With regard to windows, Collins noted that vinyl window suppliers are being pinched by rising fuel costs and energy surcharges from glass suppliers that they often aren’t able to pass onto customers because of the competitiveness of the marketplace. 

Despite these difficulties and the slow residential construction market, he has noticed that many window manufacturers are searching for acquisitions within the traditional door and window industry, “and that’s extremely positive.” 

Several such companies have examined an acquisition as a way to gain excess plant capacity, a positive step, Collins said, that indicates that these manufacturers are preparing to need that space once the market picks up. While Collins said that consensus shows that a bottom to the residential construction decline is coming in mid- to late-2008, the commercial construction market is expected to remain favorable in 2008. 
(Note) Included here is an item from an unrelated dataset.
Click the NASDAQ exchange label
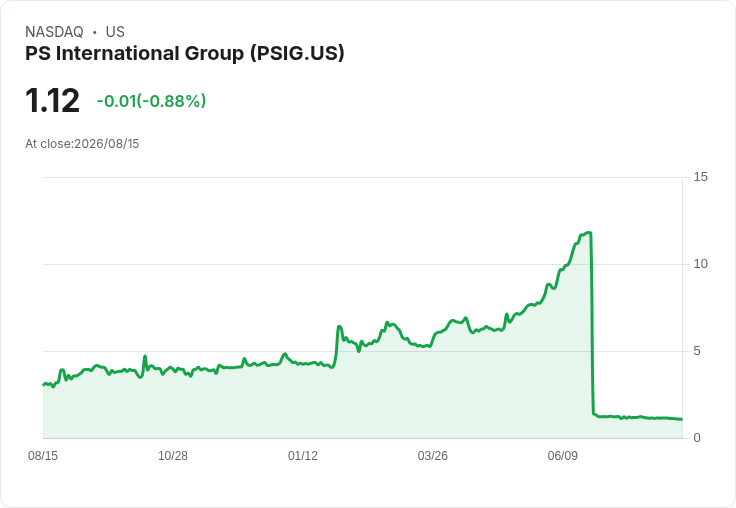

As Collins commented, “You’ll still be happier on the commercial side in ’08 than on the residential side.”

Jordan, Knuaff & Co. anticipates continued strong interest in acquiring commercial door and window companies. While Collins said that increased consolidation in the commercial area is likely, he expects that Pella’s acquisition of EFCO in 2007 (see October 2007 USGlass, page 17) will not be the last instance of a residential door and window manufacturer purchasing a commercial company. Collins also touched briefly on building information management (BIM) systems, which he explained will be the “replacement to 3D CAD.” 

This software is able to store a variety of information regarding every part and component of a building, much like 3D CAD. However, where CAD libraries were private, companies are being formed to create BIM libraries for a number of manufacturers, allowing architects to reference this information. According to Collins, this is a trend that all commercial building product manufacturers will be following—especially because overseas companies will be jumping on it. As he explained, the BIM library provides overseas manufacturers an instant audience of architects. 

“I’m encouraging companies to get ahead of this,” he said. And speaking of overseas competition, Collins also touched on the topic of competition with China. During his research on this topic, he said, “it became clear that different companies were at risk and different companies were not at risk.”

Product areas with a high threat assessment included architectural flat glass, curtainwall, extrusions, door and window production machinery and hardware, due to their long, uniform production runs; high labor and materials content; and high ratio of value to weight and volume. One member of the audience asked if the lower quality of Chinese products was swaying customers from buying overseas.

“Companies that are outsourcing there will tell you that the quality’s there,” Collins replied. “It didn’t use to be, but now it’s there.” 

In order to compete effectively, Collins advised his audience on several points:

  • Spend as much time as possible interacting with the end customer and their customers. “I’m always stunned about how little [manufacturers] know about the people who use their product,” Collins said. “You’ve got to be a miner of data about your company.” That data can provide early indicators of market needs, he explained.
  • Cater to those customers with “tough” requests. Customers with frequent changes and short lead times will find it difficult to switch to an overseas supplier. 
  • Support innovation. Collins noted that patents from small companies are twice as likely as large companies to be among the top one percent of high-impact patents. While large companies tend to focus on making existing products better, or more affordable, it’s innovation that will help keep companies ahead of Chinese competition. 
  • Embrace lean manufacturing. Shortening lead times and becoming more cost-competitive will help give North American manufacturers an edge.